Ruby has a useful notation where I could do this in a block notation as…

1
2
3
replaced = txt.gsub(/\[(inline|image):([<>]?)(\S+?)(=(.*?))?\]/m) {
  // do all the custom code in this block.
}

Since python doesn’t have the concept of blocks it uses the approach of passing in functions that return the replacement text.

1
2
3
4
5
6
7
8
def replacement_function(match):
  // interpret the match in this function
	return "...replacement for match." 

def interpret_attachments(text):
  attach = re.compile(r'\[(?P<type>inline|image):(?P<alignment>[<>]?)(?P<positionOrAlias>\S+?)(=(?P<size>.*?))?\]', re.MULTILINE | re.IGNORECASE)
  replaced = attach.sub(replacement_function, text)
  return replaced

Now, the problem comes in if replacement_function needs some extra parameter, which in my case was node_id. How can you pass that to replacement_function?

1
2
3
def replacement_function(node_id, match):
	// interpret the match in this function
	return "...replacement for match." 

That is where lambda function comes in. I ended up encapsulating the call in a lambda function and passing that to the sub() function.

1
2
3
4
def interpret_attachments(text, node_id):
  attach = re.compile(r'\[(?P<type>inline|image):(?P<alignment>[<>]?)(?P<positionOrAlias>\S+?)(=(?P<size>.*?))?\]', re.MULTILINE | re.IGNORECASE)
  replaced = attach.sub(lambda match: get_replacement(node_id, match), text)
  return replaced

I remembered seeing numerous references to lambda functions in the django framework, so now that I understood the need for these, I went back and looked at a few examples. They all make much more sense now!

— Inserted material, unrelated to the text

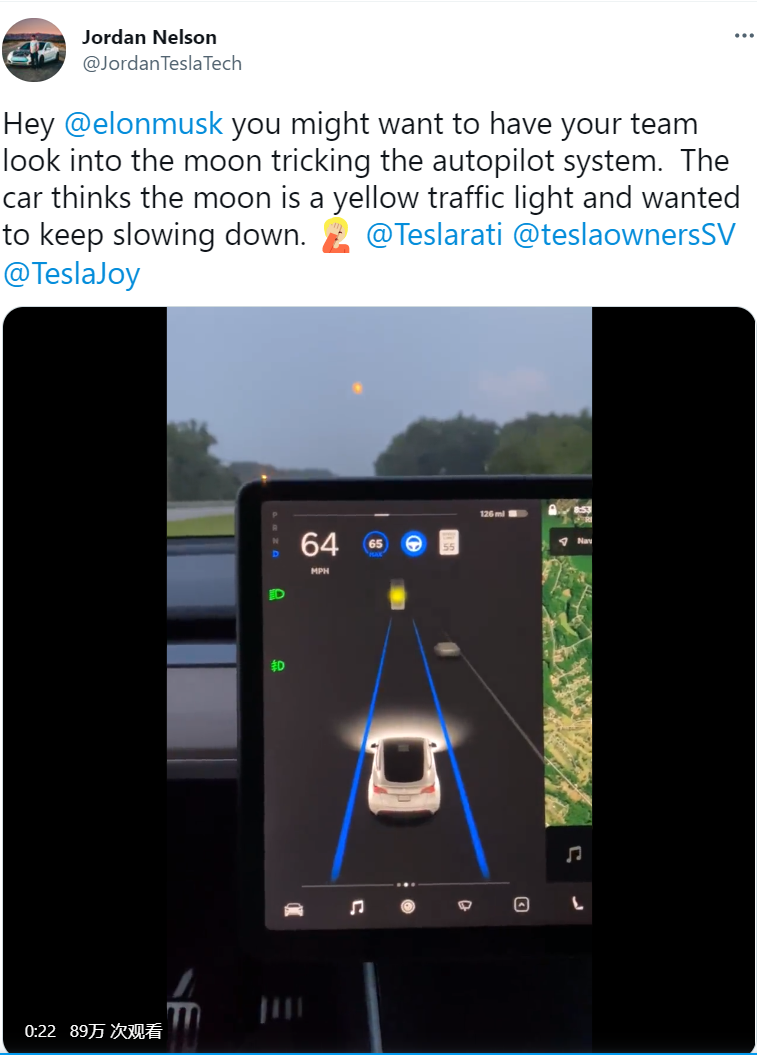Click the video timestamp 0:22 overlay
This screenshot has width=757, height=1055.
pyautogui.click(x=40, y=1031)
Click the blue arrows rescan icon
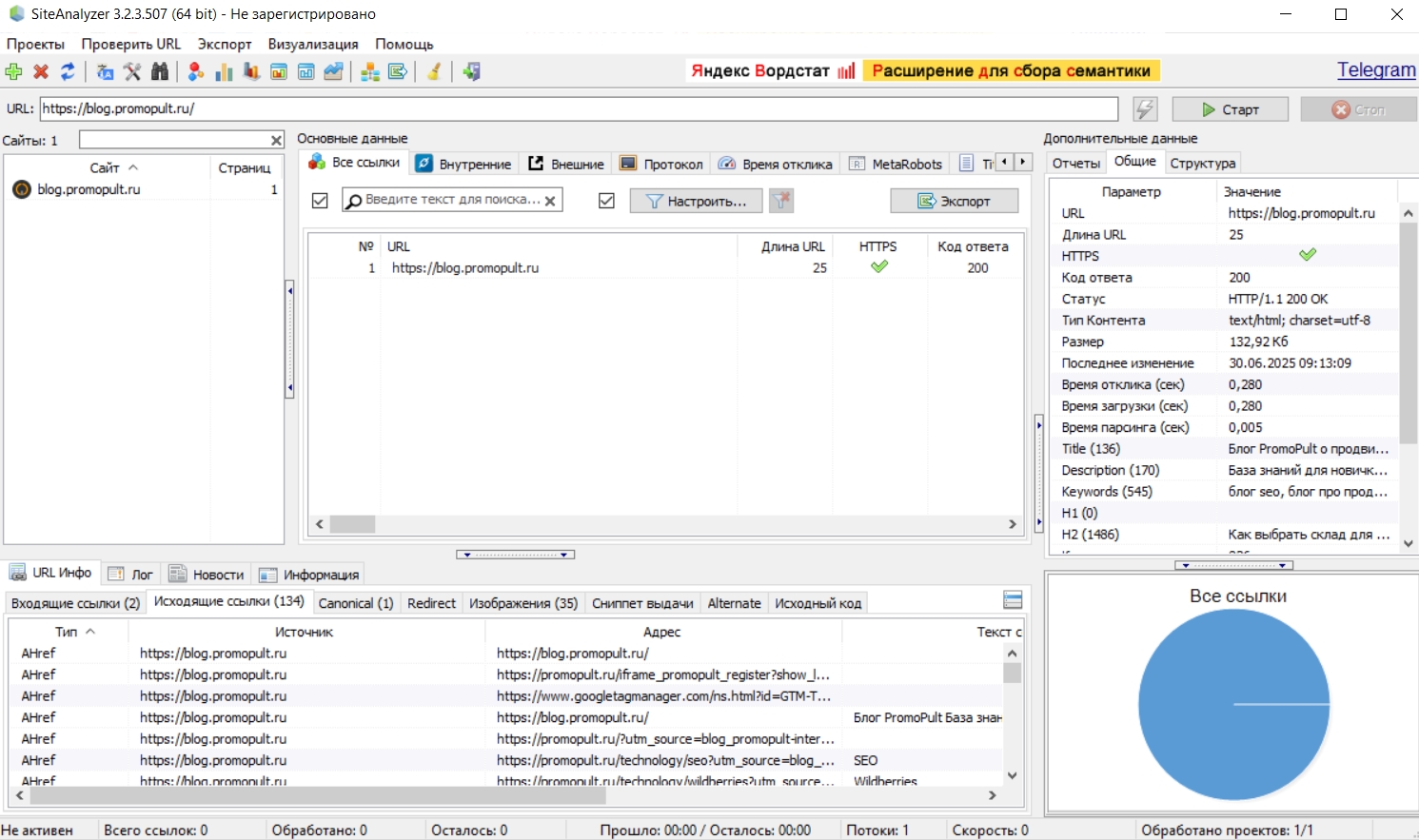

Here is an excerpt from django/contrib/auth/decorators.py

1
2
3
4
5
6
def permission_required(perm, login_url=None):
    """
    Decorator for views that checks whether a user has a particular permission
    enabled, redirecting to the log-in page if necessary.
    """
    return user_passes_test(lambda u: u.has_perm(perm), login_url=login_url)

…and one more example from django/template/defaultfilters.py

1
2
3
4
5
def title(value):
    """Converts a string into titlecase."""
    return re.sub("([a-z])'([A-Z])", lambda m: m.group(0).lower(), value.title())
title.is_safe = True
title = stringfilter(title)

Awesome!

If you are confused about lambda functions then I would suggest reading through the filter, map and reduce section on the python site. That section demonstrates good usage of lambda functions.